Wednesday, August 17, 2011

Cocktail Couture

The striking cover of my current favorite and highly recommended book, 
published by the Rhode Island School of Design.

“I used to visit all those very gay places, those come-what-may places, where one relaxes on the axis of the wheel of life, to get the feel of life, from jazz and cocktails…”
--Billy Strayhorn, “Lush Life,” 1933-38

Cocktails are riding the hot tamale train in San Francisco. Any bar worth its shaker is serving handcrafted vintage cocktails with rediscovered antique spirits. Five years ago, I got blank stares if I ordered a Sazerac anywhere outside of New Orleans. Now it’s the specialty cocktail at many bars in SF. And that’s a good thing.

But there’s a whole other aspect to cocktails that needs more exploring. And that’s cocktail couture. What does one wear when holding a martini that’s so silvery, shivery cold and clear that one wants to dive into it?

This fabulous book, Cocktail Culture: Ritual and Invention in American Fashion, 1920-1980, gives many ideas and much inspiration. It’s the catalog from the Cocktail Culture show that was recently at the Musuem of Art, Rhode Island School of Design.

Cool and elegant from Cocktail Culture,
Karen Radkai, photographer, American, 1919-2003, illustration,
Vogue, November 1, 1960. 

It’s ironic that Prohibition, which went into effect in 1920, was the inspiration for the cocktail party. It must've been the naughty feeling of doing something illegal that heightened the excitement of men and women drinking together. At the same time, Hollywood showed everyone that imbibing with style and panache was the chic thing to do.

From Cocktail Culture, film still from The Thin Man, 1934

The book features six essays exploring various aspects of the cultural phenomenon of cocktails and in "Blithe Spirits: Cocktails and Hats", milliner Gretchen Fenston writes about the importance of the cocktail hat. She says, "... one simply had to have a cocktail-appropriate hat, one with elements that imparted fun over function." We can always use more of that!

From Cocktail Culture, Edward Steichen, photographic illustration,
Vogue, November 15, 1935

This book has me drinking, I mean thinking. I have a few of my mother's cocktail dresses from the fifties and I think it's time to give them a try and create a little cocktail party action around here myself. 


  1. I'm chillin' my cocktail glass right now for a Sazerac tonight - sans cocktail dress! Love the blog!

  2. I saw that show at RISD last month and it was wonderful! Many BV posts to catch up on now.

  3. Tipsy! That's so cool you saw the show. Do tell...what was your favorite part? Anything you wished you could've put on right there and worn out of the show? What made the biggest impression?

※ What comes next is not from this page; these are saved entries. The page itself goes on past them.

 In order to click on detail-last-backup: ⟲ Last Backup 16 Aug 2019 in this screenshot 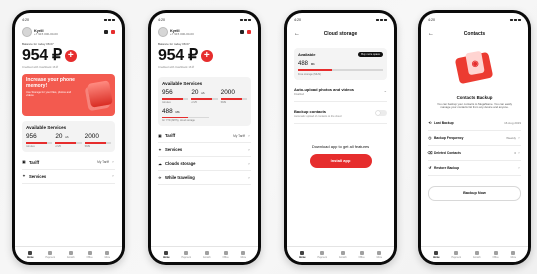, I will do `click(474, 124)`.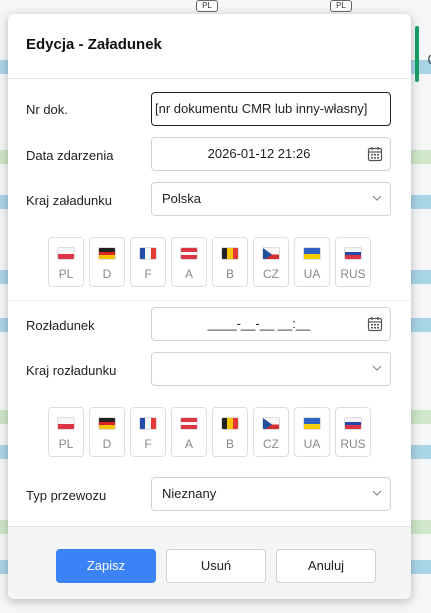 The height and width of the screenshot is (613, 431). I want to click on event-date-label: Data zdarzenia, so click(70, 156).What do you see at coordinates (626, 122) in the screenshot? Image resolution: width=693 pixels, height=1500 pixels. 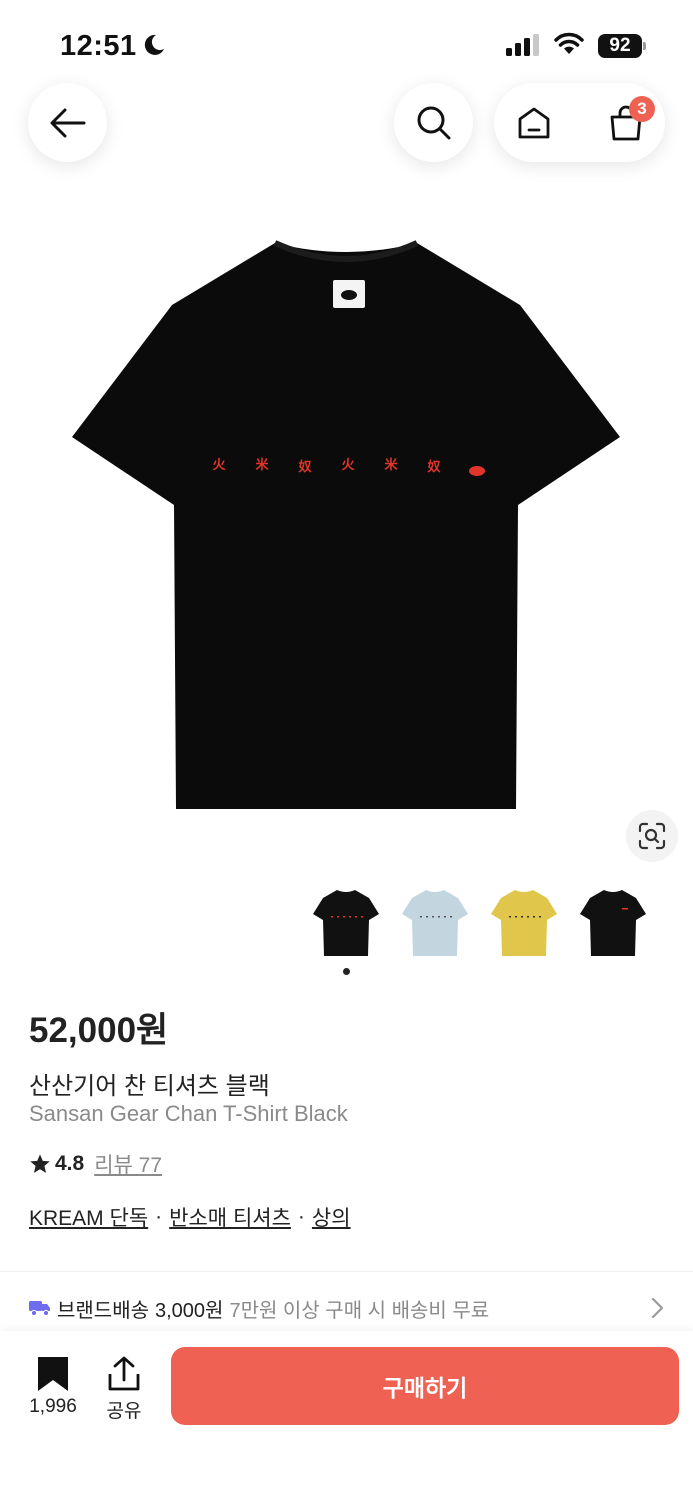 I see `cart-button` at bounding box center [626, 122].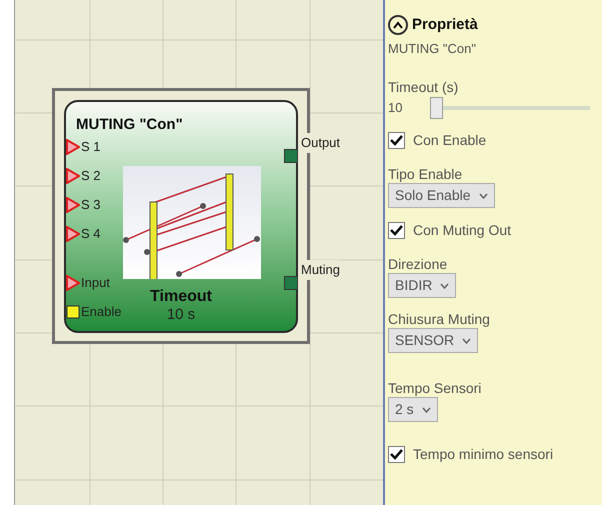 This screenshot has width=602, height=505. Describe the element at coordinates (422, 286) in the screenshot. I see `dropdown: BIDIR` at that location.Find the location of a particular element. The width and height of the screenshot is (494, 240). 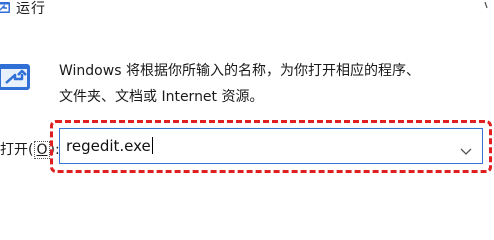

open-hotkey-letter: O is located at coordinates (42, 150).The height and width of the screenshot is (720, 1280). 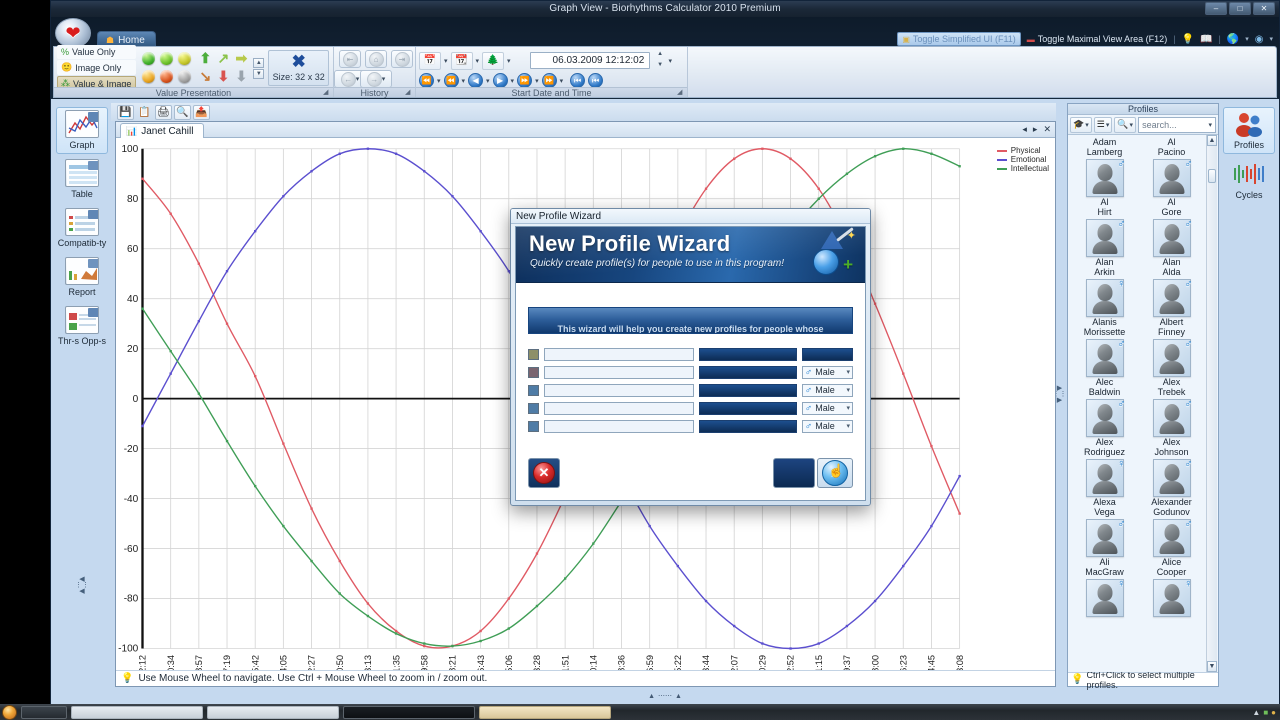 I want to click on system-tray: ▲ ■ ●, so click(x=1266, y=712).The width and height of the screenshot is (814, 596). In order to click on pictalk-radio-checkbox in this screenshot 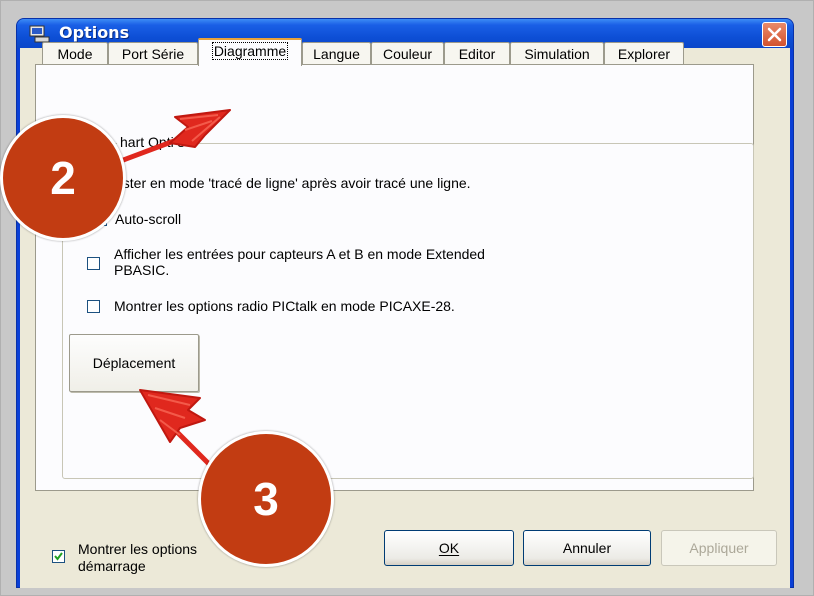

  4. In one of the Thin Man films, can't remember which, Mr. North detects (pun intended) the sound of the silver cocktail shaker from outside the apartment as Mrs. North prepares their nightly martinis. Dressed of course, in an elegant gown.

  5. BV -- I can't remember a specific garment or pair of shoes, but pretty much everything in the exhibit made me oddly wistful. I have pictures of my mother, and grandmother dressed beautifully for cocktail parties in the 1950s and 60s -- but none of me in the '90s and '00s! It seems like normal life used to be more glamorous.

  6. As you know, I love everything about cocktail couture -- remember my starry starry night dress??

  7. Of course I remember your starry starry night dress: midnight blue silk with a dusting of small rhinestones on the bodice. It's how I always picture you.

  8. this is a lovely article. as I gear up for my speakeasy themed holiday party next month. I was wondering if I could share this with my readers (with proper credit) before my event. On


    1. I'm so glad you enjoyed my cocktail story. Yes! Please share with your readers. I would be honored.